• TASK INSTRUCTIONS: Every line from the one holding "Click third row year field" through the last line of the records must be retyped exactly, and no other line or picture may appear in the copy.

• INPUT MATERIAL:
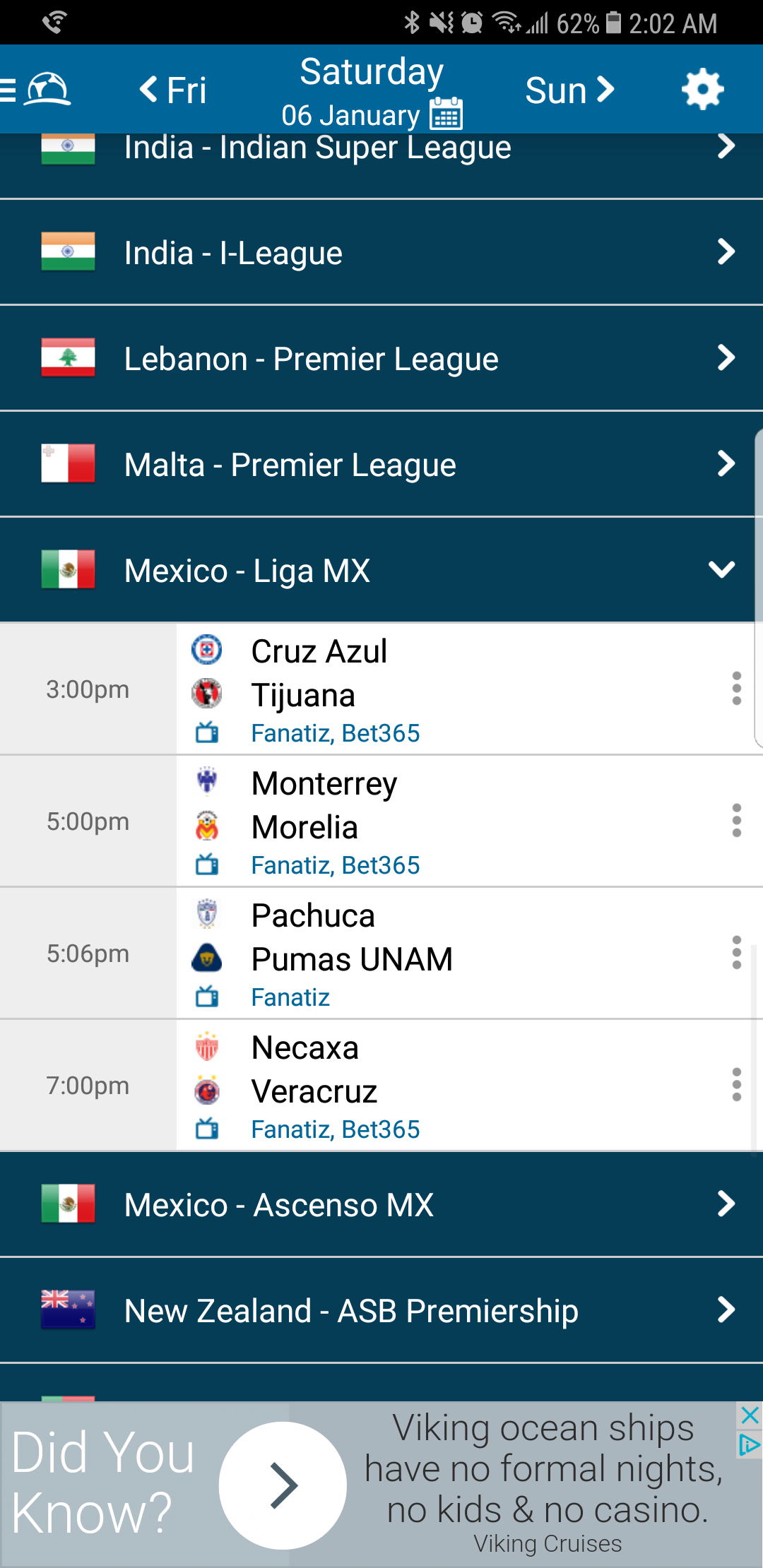The width and height of the screenshot is (763, 1568).
Task: Collapse the Mexico - Liga MX section
Action: [x=721, y=570]
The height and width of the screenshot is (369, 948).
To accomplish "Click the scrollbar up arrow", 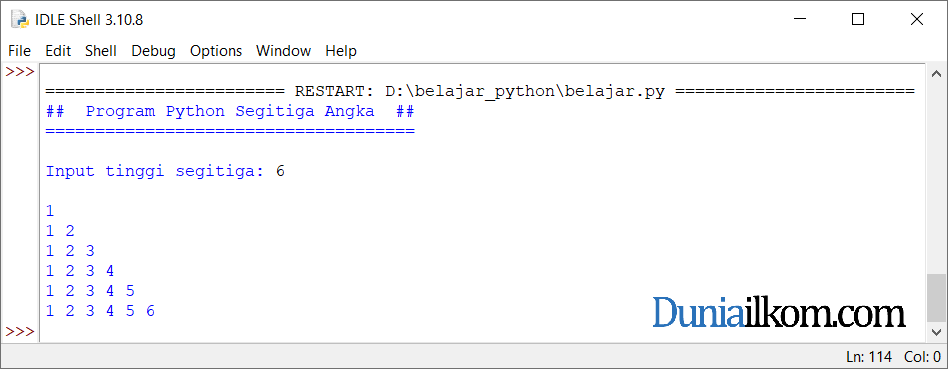I will click(x=936, y=74).
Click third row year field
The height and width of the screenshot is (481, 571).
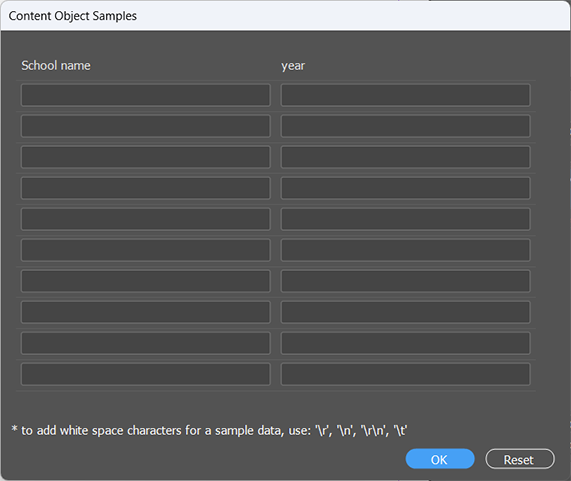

• YOUR RESPONSE:
Click third row year field
The height and width of the screenshot is (481, 571).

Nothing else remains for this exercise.